AAPA Supports House Water Resources Bill
The American Association of Port Authorities (AAPA) voiced support this week for the US House of Representatives passing HR 8, its version of the 2018 Water Resources Development Act (WRDA). AAPA hailed the legislation as providing policy revisions to improve and streamline product delivery in the US Army Corps of Engineers’ navigation program.
“By approving WRDA 2018 by a vote of 408 to 2, we commend the House of Representatives for helping ensure that crucial water resources legislation is addressed and passed by Congress on an every-two-year basis,” said AAPA President and CEO Kurt Nagle. “The House bill just passed continues the trend of streamlining maritime infrastructure improvements by expediting evaluations, enabling timely decisions and providing greater funding flexibilities, as well as authorizing new projects.

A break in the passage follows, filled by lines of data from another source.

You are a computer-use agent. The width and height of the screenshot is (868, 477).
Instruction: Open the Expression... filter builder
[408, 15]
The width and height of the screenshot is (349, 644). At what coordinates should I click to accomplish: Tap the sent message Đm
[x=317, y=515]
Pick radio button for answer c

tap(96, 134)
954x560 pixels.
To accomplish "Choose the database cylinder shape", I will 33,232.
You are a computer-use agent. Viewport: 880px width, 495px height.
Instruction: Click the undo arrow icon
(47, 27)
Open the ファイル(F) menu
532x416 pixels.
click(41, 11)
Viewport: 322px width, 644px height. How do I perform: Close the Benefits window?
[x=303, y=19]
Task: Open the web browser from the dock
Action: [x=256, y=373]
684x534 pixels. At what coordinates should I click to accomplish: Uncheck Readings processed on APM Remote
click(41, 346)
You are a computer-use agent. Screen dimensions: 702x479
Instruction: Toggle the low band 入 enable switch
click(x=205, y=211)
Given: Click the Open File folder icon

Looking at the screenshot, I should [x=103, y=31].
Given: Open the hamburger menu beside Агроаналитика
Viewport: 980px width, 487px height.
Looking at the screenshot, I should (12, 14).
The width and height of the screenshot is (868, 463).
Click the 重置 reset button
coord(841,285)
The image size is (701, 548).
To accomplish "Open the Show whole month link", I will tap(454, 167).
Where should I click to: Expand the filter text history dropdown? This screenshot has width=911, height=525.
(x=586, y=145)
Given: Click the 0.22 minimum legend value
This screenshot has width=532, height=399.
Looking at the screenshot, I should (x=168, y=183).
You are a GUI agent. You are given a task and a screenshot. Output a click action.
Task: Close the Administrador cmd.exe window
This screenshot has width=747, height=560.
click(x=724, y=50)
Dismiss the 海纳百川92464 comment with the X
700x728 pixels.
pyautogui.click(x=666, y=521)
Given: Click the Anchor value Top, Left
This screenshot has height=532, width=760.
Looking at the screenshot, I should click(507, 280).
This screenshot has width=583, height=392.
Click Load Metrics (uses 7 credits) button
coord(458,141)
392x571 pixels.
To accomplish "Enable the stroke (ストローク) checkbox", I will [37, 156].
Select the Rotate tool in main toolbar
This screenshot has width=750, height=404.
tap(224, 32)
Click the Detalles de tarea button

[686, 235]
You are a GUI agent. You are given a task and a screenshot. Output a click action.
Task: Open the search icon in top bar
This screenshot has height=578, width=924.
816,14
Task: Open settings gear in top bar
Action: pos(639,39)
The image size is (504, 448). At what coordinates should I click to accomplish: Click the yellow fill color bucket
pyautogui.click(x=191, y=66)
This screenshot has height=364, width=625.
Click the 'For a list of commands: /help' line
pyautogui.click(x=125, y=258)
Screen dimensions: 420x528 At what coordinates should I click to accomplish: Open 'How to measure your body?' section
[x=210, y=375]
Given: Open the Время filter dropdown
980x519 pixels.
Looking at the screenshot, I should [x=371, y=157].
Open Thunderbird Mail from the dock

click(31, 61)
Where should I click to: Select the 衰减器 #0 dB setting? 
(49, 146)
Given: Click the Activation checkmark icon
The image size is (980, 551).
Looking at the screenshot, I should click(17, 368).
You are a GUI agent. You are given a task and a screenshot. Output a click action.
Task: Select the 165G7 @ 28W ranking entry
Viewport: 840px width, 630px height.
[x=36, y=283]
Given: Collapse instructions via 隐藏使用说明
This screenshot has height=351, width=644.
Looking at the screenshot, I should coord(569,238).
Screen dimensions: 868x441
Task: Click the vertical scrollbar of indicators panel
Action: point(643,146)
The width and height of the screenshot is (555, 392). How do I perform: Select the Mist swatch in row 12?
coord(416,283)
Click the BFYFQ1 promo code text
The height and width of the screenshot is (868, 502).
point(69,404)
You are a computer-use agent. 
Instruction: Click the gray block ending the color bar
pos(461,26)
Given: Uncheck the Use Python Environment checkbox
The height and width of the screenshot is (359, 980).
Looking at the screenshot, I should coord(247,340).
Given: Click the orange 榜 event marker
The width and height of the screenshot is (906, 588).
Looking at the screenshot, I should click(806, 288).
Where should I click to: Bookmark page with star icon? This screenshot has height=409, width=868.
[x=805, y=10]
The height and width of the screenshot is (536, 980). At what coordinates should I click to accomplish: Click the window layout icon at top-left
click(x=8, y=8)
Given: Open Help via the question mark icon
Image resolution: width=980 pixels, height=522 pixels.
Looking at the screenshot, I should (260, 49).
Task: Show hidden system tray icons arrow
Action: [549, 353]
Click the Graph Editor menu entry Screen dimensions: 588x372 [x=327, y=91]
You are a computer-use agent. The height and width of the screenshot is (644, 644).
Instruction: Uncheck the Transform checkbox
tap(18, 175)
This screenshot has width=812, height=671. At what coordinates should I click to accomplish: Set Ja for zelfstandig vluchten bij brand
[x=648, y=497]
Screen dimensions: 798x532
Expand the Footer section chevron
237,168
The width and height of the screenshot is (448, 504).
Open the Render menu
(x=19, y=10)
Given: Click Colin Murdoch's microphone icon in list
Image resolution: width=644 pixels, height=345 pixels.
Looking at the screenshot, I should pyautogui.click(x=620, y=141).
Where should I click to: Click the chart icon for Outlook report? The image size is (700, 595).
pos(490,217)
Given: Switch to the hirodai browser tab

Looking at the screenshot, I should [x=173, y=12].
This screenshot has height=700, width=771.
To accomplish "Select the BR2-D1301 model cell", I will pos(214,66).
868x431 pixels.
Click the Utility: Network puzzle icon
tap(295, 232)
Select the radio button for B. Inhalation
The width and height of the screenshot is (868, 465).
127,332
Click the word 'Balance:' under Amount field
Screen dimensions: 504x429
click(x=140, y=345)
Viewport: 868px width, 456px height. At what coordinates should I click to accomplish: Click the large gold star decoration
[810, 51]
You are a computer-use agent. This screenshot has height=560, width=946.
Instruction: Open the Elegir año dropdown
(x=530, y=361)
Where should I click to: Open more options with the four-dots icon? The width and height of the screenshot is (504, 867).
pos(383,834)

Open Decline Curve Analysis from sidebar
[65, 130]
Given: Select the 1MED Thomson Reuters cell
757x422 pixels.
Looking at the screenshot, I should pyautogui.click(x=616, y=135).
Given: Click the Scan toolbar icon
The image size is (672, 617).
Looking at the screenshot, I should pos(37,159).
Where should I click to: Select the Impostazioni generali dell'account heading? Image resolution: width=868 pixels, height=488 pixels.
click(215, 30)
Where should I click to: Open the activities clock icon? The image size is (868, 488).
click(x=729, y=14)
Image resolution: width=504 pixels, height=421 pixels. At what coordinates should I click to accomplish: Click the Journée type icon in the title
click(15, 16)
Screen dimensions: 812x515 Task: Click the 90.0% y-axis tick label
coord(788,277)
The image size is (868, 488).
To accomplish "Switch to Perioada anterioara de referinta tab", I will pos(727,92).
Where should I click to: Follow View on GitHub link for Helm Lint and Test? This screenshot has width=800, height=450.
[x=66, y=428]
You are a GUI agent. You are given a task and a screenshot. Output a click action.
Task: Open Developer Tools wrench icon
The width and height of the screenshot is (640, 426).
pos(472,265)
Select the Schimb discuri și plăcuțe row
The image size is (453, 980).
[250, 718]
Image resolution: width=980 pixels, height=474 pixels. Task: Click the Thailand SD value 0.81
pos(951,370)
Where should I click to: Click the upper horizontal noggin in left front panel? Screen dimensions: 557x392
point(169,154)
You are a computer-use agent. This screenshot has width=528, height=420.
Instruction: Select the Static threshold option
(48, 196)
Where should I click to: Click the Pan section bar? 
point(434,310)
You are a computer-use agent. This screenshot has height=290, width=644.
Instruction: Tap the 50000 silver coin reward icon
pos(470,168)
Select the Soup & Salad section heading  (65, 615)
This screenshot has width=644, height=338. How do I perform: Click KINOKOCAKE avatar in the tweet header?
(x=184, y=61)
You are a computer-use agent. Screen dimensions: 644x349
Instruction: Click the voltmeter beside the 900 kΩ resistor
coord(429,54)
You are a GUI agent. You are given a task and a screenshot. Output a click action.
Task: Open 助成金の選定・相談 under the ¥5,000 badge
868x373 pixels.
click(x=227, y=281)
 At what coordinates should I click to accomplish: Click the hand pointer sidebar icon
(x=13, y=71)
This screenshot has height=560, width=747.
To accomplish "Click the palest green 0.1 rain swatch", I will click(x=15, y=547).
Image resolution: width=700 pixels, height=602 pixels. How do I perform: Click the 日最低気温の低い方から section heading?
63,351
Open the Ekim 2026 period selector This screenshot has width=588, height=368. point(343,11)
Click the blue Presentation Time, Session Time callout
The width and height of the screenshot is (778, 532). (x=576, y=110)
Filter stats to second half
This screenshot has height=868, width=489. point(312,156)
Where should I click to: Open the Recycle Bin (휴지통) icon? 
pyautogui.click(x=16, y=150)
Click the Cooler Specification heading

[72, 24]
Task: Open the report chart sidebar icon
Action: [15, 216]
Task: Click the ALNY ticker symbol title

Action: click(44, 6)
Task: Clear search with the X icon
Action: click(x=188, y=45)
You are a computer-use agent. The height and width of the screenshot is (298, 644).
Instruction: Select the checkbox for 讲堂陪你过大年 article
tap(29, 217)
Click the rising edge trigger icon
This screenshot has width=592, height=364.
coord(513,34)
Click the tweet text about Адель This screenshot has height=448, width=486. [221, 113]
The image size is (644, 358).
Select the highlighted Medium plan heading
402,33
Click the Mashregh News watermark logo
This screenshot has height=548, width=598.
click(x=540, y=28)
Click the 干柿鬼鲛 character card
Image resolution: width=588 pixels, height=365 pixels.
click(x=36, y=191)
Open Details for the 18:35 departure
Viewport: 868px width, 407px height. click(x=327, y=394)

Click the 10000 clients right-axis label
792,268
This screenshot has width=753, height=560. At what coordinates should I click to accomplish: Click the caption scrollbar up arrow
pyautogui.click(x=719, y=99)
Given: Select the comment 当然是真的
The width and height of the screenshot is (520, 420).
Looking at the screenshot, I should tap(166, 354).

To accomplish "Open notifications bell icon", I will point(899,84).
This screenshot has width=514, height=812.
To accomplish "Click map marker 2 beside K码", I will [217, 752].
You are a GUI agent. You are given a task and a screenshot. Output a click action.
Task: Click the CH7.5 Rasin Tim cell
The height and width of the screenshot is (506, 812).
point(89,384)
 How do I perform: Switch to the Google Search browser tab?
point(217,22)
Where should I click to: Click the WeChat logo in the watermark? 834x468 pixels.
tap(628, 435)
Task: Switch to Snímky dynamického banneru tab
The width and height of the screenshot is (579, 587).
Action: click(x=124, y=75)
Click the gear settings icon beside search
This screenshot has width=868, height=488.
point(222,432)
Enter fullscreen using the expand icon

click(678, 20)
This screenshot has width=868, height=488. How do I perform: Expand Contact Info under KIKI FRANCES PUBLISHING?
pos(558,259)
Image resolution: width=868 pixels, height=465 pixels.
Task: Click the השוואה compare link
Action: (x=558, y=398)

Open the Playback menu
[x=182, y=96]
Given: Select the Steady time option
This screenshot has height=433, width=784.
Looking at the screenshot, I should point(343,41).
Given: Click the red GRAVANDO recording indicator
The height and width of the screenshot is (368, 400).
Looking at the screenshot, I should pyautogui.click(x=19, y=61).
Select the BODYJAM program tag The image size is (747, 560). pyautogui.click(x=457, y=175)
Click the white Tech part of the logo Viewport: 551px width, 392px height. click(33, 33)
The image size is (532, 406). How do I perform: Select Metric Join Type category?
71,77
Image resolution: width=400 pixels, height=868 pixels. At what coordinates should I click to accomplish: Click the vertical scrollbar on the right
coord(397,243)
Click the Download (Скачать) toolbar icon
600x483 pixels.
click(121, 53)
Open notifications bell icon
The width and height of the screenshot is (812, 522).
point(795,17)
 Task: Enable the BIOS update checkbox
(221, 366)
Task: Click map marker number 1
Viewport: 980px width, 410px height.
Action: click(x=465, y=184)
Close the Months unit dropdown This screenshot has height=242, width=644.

“Looking ahead,” he continued, “we will continue working with both chambers of Congress to include additional provisions to WRDA 2018 to ensure that all of the federal harbor maintenance taxes collected are fully spent each year so there’s continued availability and competitiveness of our nation’s harbors.”
Recently, AAPA’s US-member port authorities reached a long-term industry agreement on the future spending of federal harbor maintenance taxes, which are levied on the value of seaborne imports into the US and on domestic, port-to-port transfers of cargo. Implementing AAPA’s industry agreement will provide economic and jobs benefits to ports nationwide, and help drive the economy forward.
“Our long-term solution for harbor maintenance tax spending,” said Mr. Nagle, “fixes the inequities in our current system while addressing the health and well-being of our seaport water highways that are critical for delivering goods and services to all Americans. We’ll continue urging Congress to include this agreement prior to WRDA 2018 being enacted.”
Cargo activities at US seaports support 23 million jobs and generate $320 billion in annual federal, state and local taxes. All but one percent of US overseas trade moves through maritime facilities, and US seaport cargo activities account for more than one-quarter of the nation’s Gross Domestic Product.